> **Task goal**
Render the listing below as a numbered list, beginning at the line that contains "801x499 pixels." and stopping after the line that contains "tap(538, 358)". Leave out any blank lines.

> **Extracted records**
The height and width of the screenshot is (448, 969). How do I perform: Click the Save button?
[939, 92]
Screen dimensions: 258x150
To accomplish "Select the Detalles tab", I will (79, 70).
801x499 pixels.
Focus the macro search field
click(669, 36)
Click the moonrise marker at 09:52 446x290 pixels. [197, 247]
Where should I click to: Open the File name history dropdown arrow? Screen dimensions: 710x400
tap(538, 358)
==
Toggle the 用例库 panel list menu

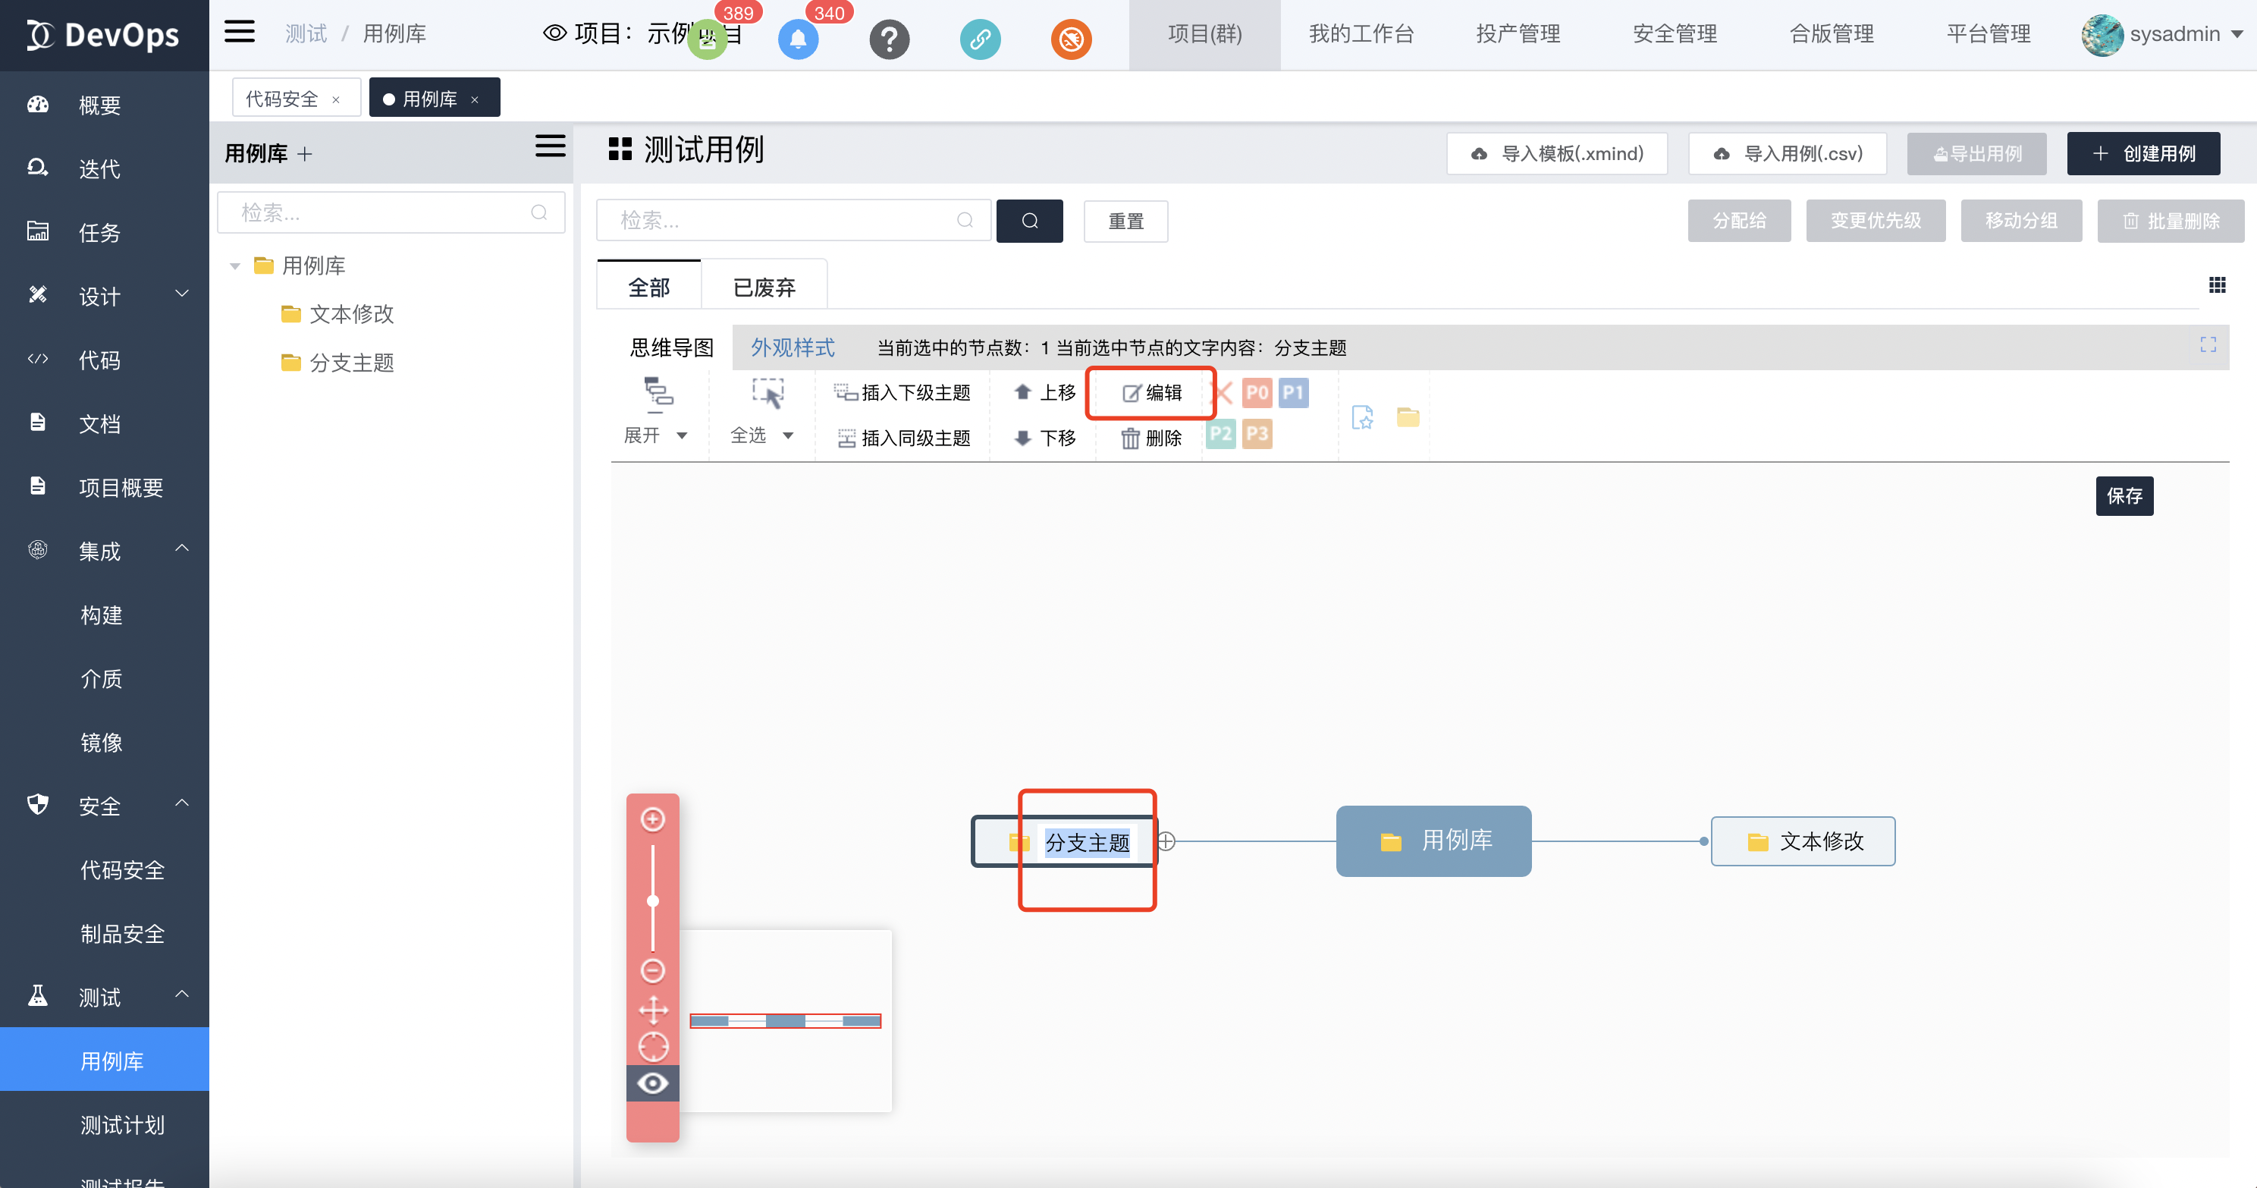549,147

> **Exercise result**
1. 801x499 pixels.
2. Focus the macro search field
3. click(669, 36)
4. Click the moonrise marker at 09:52 446x290 pixels. [197, 247]
5. Where should I click to: Open the File name history dropdown arrow? Screen dimensions: 710x400
6. tap(538, 358)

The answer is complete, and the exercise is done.